This is a minimal tutorial for Python users on LanceDB Cloud. To run the notebook, open in Colab .
1. Install LanceDB
LanceDB requires Python 3.8+ and can be installed via pip
. The pandas
package is optional but recommended for data manipulation.
pip install lancedb pandas
2. Import Libraries
Import the libraries. lancedb
provides the core vector database functionality, while pandas
helps with data handling.
import lancedb
import pandas as pd
3. Connect to LanceDB Cloud
LanceDB Cloud provides managed infrastructure, security, and automatic backups. The connection uri
determines where your data is stored.
db = lancedb.connect(
uri="db://your-project-slug",
api_key="your-api-key",
region="us-east-1"
)
4. Add Data
Create a pandas
DataFrame with your data. Each row must contain a vector field (list of floats) and can include additional metadata.
data = pd.DataFrame([
{"id": "1", "vector": [0.9, 0.4, 0.8], "text": "knight"},
{"id": "2", "vector": [0.8, 0.5, 0.3], "text": "ranger"},
{"id": "3", "vector": [0.5, 0.9, 0.6], "text": "cleric"},
{"id": "4", "vector": [0.3, 0.8, 0.7], "text": "rogue"},
{"id": "5", "vector": [0.2, 1.0, 0.5], "text": "thief"},
])
5. Create a Table
Create a table in the database. The table takes on the schema of your ingested data.

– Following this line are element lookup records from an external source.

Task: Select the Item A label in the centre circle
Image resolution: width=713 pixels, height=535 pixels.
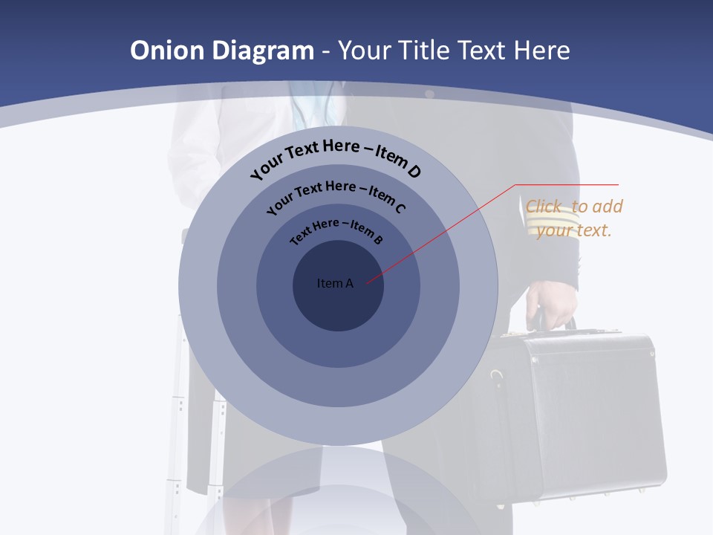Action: [x=335, y=283]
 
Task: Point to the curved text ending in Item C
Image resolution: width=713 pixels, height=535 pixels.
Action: [x=336, y=195]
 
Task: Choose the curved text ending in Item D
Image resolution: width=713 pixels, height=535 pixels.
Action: [x=336, y=158]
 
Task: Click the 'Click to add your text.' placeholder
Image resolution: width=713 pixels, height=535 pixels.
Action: [x=574, y=218]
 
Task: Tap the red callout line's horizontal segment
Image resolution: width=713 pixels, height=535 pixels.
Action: [x=567, y=184]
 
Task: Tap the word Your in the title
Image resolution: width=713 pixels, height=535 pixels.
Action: [x=365, y=51]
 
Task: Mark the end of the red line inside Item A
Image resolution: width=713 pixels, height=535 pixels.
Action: [x=367, y=281]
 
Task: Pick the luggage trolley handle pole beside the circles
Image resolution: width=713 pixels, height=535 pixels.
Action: [x=179, y=386]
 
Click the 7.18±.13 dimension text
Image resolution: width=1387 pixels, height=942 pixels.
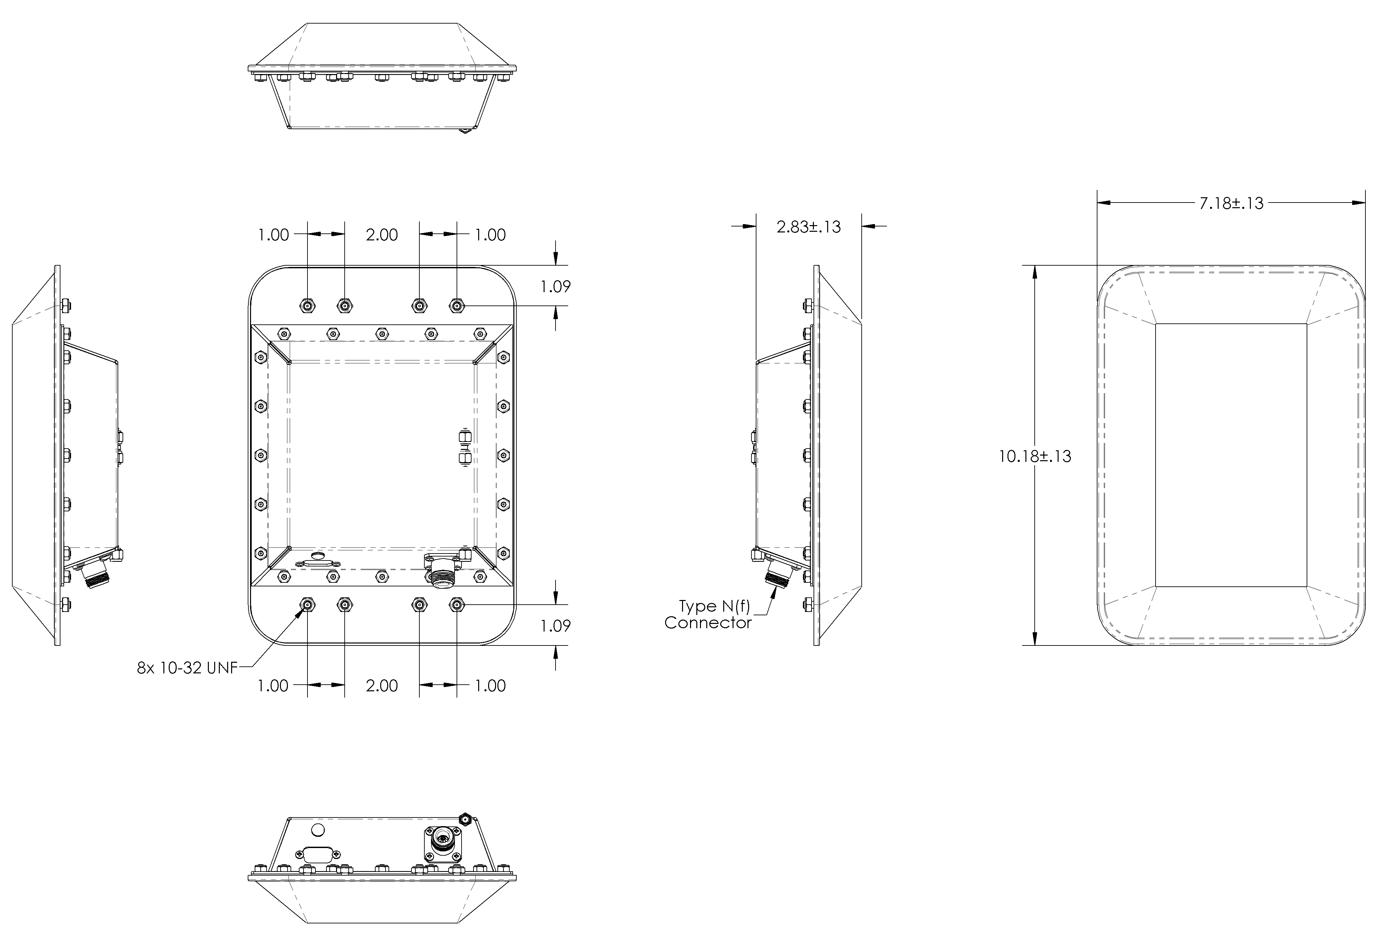(x=1231, y=204)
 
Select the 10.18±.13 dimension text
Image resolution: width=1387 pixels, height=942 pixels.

table = db.create_table("adventurers", data)
Now, go to LanceDB Cloud and verify that your remote table has been created:
6. Vector Search
Perform a vector similarity search. The query vector should have the same dimensionality as your data vectors. The search returns the most similar vectors based on euclidean distance.
Our query is “warrior”, represented by a vector [0.8, 0.3, 0.8]
. Let’s find the most similar adventurer:
query_vector = [0.8, 0.3, 0.8] # warrior
results = table.search(query_vector).limit(3).to_pandas()
print(results)
7. Results
The results show the most similar vectors to your query, sorted by similarity score (distance). Lower distance means higher similarity.
| id | vector | text | distance |
|----|-----------------|---------|-----------|
| 1 | [0.9, 0.4, 0.8] | knight | 0.02 |
| 2 | [0.8, 0.5, 0.3] | ranger | 0.29 |
| 3 | [0.5, 0.9, 0.6] | cleric | 0.49 |
Looks like the knight is the most similar to the warrior.
This is, of course, a simplified scenario - but the engine offered by LanceDB allows you to conduct complex calculations at high volumes and extreme speeds.
In real world scenarios, embeddings capture meaning and vector search gives you access to powerful ways of finding semantic relevance or contextual relations.